The chart bears the stamp of The Hong Kong & Howloon Wharf & Godown Co., Ltd., which operated wharf and warehouse space in Hong Kong beginning in 1886 and operates since 1986 as The Wharf Holdings.
The Chart provides a fine early depiction of Victoria (Central), Hong Kong's capital and major urban area, delineating all major street and quays and noting important locations, including those familiar today, such as the Cricket Ground, Government House (the governor's residence), City Hall and the route of the Peak Tram (completed in 1888). In the inner harbor is labelled the 'Man of War Anchorage' where ships of the Royal Navy would ride.
Across the harbor in Kowloon is the massive Royal Naval Depot, the Typhoon Refuge for vessels (then under construction), the Cosmopolitan Dock and the immense Standard Oil Depot, vital for refueling ships during this early period of petroleum-powered shipping. To the west, past Chung Hue, is Kap Sing Mun (The Throat Gates), a passage of dangerous tidal currents, and further beyond is the eastern side of Lantau Island.
The chart was highly important during its time as the authoritative maritime pilot for the western approaches into Hong Kong Harbor, already one of Asia's busiest commercial ports. It includes extensive bathymetric soundings, sailing information, and notes on compass variation critical to mariners.
Owing to extensive use at sea the survival rate of such charts is extremely low.
The British Admiralty has produced nautical charts since 1795 under the auspices of the United Kingdom Hydrographic Office (HO). Its main task was to provide the Royal Navy with navigational products and service, but since 1821 it has also sold charts to the public.
In 1795, King George III appointed Alexander Dalrymple, a pedantic geographer, to consolidate, catalogue, and improve the Royal Navy’s charts. He produced the first chart as the Hydrographer to the Admiralty in 1802. Dalrymple, known for his sticky personality, served until his death in 1808, when he was succeeded by Captain Thomas Hurd.
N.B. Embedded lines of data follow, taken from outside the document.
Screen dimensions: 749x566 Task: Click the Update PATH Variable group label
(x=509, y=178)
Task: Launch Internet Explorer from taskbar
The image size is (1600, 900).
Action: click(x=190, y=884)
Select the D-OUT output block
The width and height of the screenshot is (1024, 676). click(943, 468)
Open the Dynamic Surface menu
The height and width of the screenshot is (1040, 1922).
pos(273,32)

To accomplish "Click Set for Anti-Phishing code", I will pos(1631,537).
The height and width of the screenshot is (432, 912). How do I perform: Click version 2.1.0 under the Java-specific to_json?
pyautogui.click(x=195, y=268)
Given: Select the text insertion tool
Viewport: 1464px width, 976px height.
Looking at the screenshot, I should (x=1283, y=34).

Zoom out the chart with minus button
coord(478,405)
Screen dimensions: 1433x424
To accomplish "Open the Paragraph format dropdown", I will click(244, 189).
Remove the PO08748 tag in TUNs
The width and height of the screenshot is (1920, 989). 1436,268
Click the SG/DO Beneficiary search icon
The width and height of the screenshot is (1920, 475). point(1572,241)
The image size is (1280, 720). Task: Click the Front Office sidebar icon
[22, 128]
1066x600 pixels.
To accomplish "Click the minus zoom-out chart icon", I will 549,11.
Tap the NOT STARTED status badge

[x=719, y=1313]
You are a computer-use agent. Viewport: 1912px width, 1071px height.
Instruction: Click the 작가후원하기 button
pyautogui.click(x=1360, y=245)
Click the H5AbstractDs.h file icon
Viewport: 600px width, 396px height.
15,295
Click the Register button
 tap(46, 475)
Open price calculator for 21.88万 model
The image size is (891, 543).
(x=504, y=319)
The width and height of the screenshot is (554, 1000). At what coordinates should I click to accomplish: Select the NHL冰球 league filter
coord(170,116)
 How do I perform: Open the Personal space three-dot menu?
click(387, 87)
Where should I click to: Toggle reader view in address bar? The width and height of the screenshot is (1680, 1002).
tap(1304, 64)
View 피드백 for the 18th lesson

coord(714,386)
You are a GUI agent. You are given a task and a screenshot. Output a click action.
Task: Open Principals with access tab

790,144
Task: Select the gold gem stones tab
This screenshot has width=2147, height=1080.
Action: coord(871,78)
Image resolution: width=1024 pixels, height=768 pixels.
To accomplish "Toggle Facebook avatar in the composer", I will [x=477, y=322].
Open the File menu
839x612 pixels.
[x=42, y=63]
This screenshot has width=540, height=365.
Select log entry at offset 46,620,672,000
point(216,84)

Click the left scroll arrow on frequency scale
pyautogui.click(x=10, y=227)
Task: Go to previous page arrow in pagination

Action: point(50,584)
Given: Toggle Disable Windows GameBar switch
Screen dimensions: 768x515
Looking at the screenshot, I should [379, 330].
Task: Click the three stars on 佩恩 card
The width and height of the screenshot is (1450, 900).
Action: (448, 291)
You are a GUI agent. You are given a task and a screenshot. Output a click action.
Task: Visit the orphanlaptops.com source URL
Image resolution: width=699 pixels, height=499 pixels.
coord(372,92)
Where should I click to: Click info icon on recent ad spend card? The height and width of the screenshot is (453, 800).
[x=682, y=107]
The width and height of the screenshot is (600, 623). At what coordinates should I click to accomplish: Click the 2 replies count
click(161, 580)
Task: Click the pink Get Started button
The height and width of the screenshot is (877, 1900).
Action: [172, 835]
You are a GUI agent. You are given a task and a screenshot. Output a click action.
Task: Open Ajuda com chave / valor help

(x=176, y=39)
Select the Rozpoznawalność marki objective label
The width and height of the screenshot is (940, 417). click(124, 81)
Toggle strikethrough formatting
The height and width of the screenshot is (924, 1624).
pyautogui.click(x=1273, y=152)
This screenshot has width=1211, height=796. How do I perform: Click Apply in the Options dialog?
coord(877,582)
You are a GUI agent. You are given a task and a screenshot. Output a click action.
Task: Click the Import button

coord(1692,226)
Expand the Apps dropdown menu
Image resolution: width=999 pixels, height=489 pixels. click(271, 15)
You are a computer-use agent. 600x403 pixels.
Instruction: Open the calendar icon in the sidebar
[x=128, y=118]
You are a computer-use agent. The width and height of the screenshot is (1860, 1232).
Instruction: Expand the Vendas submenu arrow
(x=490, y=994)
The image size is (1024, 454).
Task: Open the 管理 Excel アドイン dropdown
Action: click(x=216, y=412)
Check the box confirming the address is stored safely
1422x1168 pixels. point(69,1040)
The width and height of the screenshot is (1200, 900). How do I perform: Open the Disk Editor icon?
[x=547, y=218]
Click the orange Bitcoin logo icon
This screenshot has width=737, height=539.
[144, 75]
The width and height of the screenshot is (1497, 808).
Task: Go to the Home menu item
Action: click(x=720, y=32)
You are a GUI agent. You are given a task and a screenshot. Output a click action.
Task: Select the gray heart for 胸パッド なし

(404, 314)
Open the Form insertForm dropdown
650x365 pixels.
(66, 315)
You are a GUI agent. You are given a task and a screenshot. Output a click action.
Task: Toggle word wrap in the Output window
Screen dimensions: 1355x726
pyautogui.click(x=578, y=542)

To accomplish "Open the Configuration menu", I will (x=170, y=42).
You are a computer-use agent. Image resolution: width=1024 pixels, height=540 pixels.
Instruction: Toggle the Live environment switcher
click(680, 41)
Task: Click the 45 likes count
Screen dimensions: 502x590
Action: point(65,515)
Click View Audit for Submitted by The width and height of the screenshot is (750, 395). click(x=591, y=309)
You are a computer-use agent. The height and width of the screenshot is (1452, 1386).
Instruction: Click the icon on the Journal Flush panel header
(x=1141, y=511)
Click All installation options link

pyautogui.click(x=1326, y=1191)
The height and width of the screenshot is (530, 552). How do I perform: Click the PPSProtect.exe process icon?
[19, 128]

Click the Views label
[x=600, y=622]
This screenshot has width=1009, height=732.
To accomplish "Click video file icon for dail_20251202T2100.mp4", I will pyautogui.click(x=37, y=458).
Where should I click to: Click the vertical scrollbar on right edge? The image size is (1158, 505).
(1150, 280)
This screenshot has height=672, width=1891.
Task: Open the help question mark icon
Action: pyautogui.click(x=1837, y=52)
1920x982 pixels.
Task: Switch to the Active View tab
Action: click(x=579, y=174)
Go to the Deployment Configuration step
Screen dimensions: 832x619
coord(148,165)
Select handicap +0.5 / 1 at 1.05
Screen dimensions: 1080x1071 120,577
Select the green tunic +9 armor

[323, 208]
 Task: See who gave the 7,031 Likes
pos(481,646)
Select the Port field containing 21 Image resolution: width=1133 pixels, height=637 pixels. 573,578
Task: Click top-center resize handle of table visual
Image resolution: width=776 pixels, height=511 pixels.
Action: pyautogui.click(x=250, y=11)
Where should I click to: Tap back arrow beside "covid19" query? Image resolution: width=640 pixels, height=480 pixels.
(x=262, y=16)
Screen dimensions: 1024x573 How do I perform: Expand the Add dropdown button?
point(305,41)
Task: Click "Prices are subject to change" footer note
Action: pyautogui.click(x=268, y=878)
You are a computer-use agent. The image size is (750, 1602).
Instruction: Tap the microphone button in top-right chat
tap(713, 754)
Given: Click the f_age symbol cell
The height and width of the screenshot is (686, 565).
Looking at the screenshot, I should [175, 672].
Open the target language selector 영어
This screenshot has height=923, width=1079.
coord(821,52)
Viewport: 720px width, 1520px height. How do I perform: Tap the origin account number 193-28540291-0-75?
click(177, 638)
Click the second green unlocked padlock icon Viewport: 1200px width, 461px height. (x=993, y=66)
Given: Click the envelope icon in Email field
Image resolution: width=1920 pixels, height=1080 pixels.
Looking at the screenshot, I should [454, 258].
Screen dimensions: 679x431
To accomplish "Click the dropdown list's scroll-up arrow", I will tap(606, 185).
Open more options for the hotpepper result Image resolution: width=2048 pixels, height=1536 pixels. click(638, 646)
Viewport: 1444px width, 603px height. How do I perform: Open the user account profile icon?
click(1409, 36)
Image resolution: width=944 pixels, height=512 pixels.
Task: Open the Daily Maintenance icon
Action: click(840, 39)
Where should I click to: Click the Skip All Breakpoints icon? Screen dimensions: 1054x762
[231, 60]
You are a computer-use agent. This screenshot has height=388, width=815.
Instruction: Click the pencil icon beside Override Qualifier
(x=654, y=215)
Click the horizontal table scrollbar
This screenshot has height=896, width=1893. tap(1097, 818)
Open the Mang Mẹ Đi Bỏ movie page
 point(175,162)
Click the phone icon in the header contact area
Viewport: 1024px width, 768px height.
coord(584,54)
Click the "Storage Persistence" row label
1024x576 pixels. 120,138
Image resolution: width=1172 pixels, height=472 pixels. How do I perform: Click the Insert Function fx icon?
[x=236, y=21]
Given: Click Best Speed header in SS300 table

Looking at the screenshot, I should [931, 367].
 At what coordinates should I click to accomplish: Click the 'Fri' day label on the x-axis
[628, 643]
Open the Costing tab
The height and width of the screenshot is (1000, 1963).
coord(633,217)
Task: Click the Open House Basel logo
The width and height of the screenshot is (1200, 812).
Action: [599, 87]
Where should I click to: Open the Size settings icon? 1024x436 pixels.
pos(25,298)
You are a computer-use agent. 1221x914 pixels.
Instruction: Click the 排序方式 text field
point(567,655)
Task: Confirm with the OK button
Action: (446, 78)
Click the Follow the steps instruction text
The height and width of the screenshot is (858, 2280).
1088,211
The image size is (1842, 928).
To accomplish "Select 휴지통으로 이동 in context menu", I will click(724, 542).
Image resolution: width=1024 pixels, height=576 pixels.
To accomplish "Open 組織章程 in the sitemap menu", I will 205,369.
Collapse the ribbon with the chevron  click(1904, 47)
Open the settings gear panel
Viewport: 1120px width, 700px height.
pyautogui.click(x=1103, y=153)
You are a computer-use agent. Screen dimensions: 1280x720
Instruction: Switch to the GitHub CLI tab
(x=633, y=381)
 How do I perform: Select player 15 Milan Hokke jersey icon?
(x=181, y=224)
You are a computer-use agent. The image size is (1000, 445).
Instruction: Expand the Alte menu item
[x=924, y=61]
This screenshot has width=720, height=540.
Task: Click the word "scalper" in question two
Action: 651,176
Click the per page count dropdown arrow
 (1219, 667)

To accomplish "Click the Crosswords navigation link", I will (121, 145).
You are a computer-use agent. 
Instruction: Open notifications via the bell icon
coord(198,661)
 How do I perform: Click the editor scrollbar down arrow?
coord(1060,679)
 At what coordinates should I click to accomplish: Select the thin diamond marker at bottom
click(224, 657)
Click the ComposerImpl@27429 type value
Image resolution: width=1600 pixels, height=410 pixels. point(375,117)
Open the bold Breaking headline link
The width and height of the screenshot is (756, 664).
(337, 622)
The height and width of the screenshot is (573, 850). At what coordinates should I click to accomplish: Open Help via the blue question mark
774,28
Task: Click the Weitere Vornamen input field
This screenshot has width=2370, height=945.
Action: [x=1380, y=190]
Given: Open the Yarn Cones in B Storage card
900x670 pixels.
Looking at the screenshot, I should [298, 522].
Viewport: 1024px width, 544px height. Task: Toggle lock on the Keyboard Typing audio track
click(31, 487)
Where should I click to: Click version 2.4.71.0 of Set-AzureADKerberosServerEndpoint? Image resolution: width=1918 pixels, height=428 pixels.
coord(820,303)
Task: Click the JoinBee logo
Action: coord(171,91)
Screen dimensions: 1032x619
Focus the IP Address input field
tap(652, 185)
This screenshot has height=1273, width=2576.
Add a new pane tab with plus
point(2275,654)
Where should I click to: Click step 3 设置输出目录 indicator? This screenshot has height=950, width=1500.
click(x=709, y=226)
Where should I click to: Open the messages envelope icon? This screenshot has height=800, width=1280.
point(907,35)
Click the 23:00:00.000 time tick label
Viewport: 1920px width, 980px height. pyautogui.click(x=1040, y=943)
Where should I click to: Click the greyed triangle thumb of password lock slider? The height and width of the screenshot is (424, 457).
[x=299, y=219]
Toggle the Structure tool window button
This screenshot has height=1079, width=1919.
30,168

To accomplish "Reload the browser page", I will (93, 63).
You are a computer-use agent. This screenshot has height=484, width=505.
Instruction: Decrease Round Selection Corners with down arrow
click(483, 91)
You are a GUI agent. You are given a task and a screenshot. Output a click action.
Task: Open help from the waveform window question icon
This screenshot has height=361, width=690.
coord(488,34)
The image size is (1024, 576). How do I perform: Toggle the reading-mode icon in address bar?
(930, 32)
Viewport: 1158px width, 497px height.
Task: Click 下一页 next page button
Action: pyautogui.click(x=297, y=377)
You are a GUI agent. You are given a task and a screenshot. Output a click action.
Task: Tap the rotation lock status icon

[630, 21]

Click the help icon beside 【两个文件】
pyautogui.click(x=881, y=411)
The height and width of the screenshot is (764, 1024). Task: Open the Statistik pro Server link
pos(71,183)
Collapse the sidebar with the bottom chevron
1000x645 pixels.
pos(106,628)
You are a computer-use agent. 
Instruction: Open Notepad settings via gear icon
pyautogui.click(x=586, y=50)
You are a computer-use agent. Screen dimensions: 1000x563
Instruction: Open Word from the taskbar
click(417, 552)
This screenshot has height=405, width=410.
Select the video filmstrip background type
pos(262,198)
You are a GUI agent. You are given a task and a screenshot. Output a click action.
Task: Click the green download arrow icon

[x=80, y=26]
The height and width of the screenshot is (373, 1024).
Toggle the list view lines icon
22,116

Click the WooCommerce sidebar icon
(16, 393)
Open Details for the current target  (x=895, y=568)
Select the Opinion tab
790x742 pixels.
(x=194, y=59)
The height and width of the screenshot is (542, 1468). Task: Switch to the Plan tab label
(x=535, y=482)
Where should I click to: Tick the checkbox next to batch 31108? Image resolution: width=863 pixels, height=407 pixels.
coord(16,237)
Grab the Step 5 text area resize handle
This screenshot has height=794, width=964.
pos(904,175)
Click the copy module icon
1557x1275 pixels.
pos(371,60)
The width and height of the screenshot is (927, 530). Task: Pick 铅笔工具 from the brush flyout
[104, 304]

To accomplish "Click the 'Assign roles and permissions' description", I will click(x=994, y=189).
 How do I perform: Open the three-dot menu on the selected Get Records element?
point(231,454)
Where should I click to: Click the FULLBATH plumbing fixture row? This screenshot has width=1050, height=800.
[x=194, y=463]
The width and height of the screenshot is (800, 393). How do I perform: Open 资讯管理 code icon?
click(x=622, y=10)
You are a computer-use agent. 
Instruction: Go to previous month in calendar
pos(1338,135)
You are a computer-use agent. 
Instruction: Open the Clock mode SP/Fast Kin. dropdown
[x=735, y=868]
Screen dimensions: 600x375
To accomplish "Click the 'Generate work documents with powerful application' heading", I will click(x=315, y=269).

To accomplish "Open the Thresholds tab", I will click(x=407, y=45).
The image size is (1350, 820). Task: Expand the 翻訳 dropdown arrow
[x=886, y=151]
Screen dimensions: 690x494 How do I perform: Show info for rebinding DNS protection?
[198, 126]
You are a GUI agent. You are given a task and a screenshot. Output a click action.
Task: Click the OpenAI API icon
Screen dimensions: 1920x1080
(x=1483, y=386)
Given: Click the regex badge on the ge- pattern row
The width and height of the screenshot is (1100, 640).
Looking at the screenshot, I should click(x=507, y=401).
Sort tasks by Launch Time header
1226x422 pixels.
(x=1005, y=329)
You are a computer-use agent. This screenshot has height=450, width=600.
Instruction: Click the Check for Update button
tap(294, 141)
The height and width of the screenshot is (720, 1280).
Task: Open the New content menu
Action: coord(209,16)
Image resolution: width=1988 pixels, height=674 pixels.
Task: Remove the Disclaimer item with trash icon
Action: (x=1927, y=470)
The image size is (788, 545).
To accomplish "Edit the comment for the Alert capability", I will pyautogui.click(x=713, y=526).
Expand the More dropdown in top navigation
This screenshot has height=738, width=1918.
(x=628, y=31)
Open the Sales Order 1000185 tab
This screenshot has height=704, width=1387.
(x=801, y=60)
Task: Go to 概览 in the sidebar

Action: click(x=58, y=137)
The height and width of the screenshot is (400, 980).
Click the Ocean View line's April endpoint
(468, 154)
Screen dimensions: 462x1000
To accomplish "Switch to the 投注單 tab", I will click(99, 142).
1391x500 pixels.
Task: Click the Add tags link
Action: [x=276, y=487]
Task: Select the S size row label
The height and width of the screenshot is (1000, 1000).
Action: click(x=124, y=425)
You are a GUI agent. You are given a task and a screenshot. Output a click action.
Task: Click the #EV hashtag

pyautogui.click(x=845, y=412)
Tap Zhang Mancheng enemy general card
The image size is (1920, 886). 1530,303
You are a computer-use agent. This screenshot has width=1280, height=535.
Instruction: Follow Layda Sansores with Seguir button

The HO has been run by naval officers ever since.
Hurd professionalized the office and increased its efficiency. He was succeeded by the Arctic explorer Captain William Parry in 1823. By 1825, the HO was offering over seven hundred charts and views for sale. Under Parry, the HO also began to participate in exploratory expeditions. The first was a joint French-Spanish-British trip to the South Atlantic, a voyage organized in part by the Royal Society of London.
In 1829, Rear-Admiral Sir Francis Beaufort was appointed Hydrographer Royal. Under his management, the HO introduced the wind force scale named for him, as well as began issuing official tide tables (1833). It was under Beaufort that HMS Beagle completed several surveying missions, including its most famous voyage commanded by Captain FitzRoy with Charles Darwin onboard. When Beaufort retired in 1855, the HO had nearly two thousand charts in its catalog.
Later in the nineteenth century, the HO supported the Challenger expedition, which is credited with helping to found the discipline of oceanography. The HO participated in the International Meridian Conference which decided on the Greenwich Meridian as the Prime Meridian. Regulation and standardization of oceanic and navigational measures continued into the twentieth century, with the HO participating at the first International Hydrographic Organization meeting in 1921.
During World War II, the HO chart making facility moved to Taunton, the first purpose-built building it ever inhabited. In 1953, the first purpose-built survey ship went to sea, the HMS Vidal. Today, there is an entire class of survey vessels that make up the Royal Navy’s Hydrographic Squadron. The HO began to computerize their charts in the late 1960s and early 1970s. In 1968, the compilation staff also came to Taunton, and the HO continues to work from there today.